Required action
Give again, word for word, every line below from the one that has "Register for .conf26 (171, 1589)" through the one that has "Free Professional Services", both included, and no others.

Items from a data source
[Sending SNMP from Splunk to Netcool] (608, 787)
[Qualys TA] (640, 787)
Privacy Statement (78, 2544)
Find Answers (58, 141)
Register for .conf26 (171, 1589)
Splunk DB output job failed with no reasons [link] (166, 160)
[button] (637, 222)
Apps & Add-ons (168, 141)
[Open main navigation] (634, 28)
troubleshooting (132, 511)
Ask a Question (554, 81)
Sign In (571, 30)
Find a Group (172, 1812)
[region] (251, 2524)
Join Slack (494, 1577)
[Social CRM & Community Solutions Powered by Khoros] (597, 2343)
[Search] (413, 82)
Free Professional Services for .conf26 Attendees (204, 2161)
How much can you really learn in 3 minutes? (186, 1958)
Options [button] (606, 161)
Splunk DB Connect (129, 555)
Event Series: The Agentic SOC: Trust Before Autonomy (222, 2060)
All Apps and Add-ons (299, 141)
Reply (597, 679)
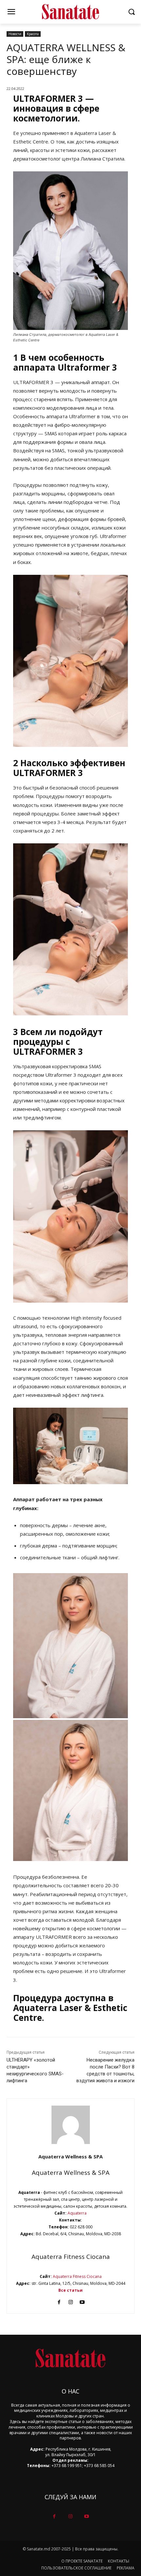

Answer to this problem
Register for .conf26 (171, 1589)
Splunk DB output job failed with no reasons [link] (166, 160)
[button] (637, 222)
Apps & Add-ons (168, 141)
[Open main navigation] (634, 28)
troubleshooting (132, 511)
Ask a Question (554, 81)
Sign In (571, 30)
Find a Group (172, 1812)
[region] (251, 2524)
Join Slack (494, 1577)
[Social CRM & Community Solutions Powered by Khoros] (597, 2343)
[Search] (413, 82)
Free Professional Services for .conf26 Attendees (204, 2161)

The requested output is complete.